A las habitaciones matrimoniales se accede por puertas ventana y cada una de ellas tiene un balcón para descansar y disfrutar de la vista. Por delante, una gran terraza vallada con maderas recogidas por la familia Calimaris sirve como antesala de la playa.
Con mucha imaginación y cariño, Rosario se encarga de la decoración del interior de La Perla y de las manualidades que hay en las áreas comunes. "A mí me encanta esa parte de la decoración. Me gusta reciclar, todos los materiales son recolectados de la playa o de amigos carpinteros que me dan recortes. Miro mucho Pinterest y se me ocurren un montón de cosas", cuenta.
Rosario le dedica a esa tarea varios meses de trabajo; cose los almohadones de los livings, habitaciones y recepción, reviste con trozos de madera las paredes que atraviesan el restaurante, decora las paredes de los baños y, básicamente, está detrás de cada detalle. "Si bien hemos mejorado la decoración, hay cosas que son parte de la esencia y juegan con la historia", explica la pareja. Un ejemplo de esto son los techos bajos, las ventanas interiores y las puertas pequeñas, que son un clásico de la posada desde sus inicios.
Lujo y tranquilidad
Hoy, Rosario y Gustavo pueden asegurar que lograron cumplir el sueño de tener una posada de lujo en Cabo Polonio. "Uno tiene que tener un objetivo y, sobre todo en gastronomía, tenés que tener perseverancia y mantener un nivel. Hoy nosotros hemos construido una marca y pasamos a estar en el mapa de gente que no nos tenía en cuenta. Eso lleva mucho tiempo", dice Huertas.

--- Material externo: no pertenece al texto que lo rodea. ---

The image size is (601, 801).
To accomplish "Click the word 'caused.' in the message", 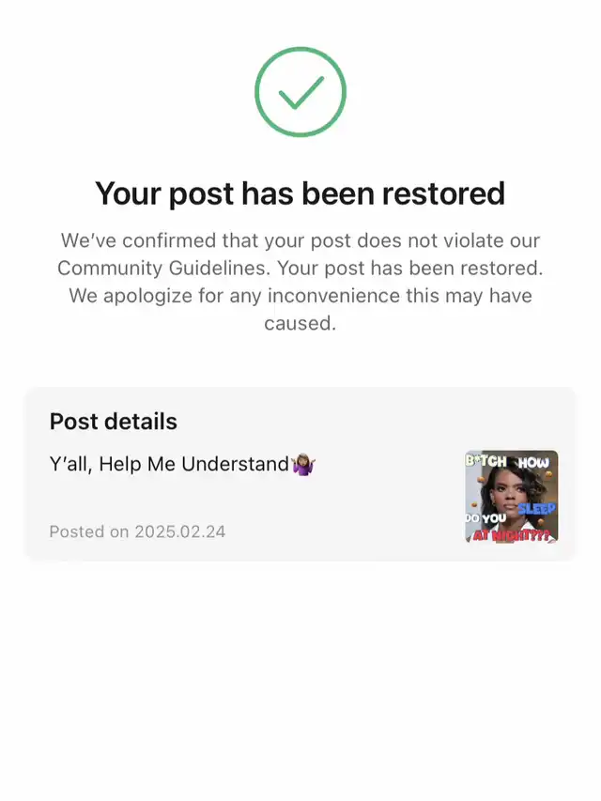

Allí llegan muchos europeos, principalmente los días previos a Navidad. Luego el público pasa a ser muy variado. "Apunto a un público que valore lo que hacemos, selecto, que le guste el buen comer y beber. Y eso lo fuimos construyendo con el tiempo", agrega.
Igual que los turistas que llegan hasta su posada, la pareja apuesta a tener tranquilidad y una vida agreste, pero con alguna que otra comodidad. Viven allí todo el año. Abren en setiembre y cierran después de Semana de Turismo. Cuando tienen libre, se van de vacaciones a lugares similares al Cabo, como el nordeste de Brasil, donde encuentran la tranquilidad que tantos disfrutan y, por supuesto, la playa.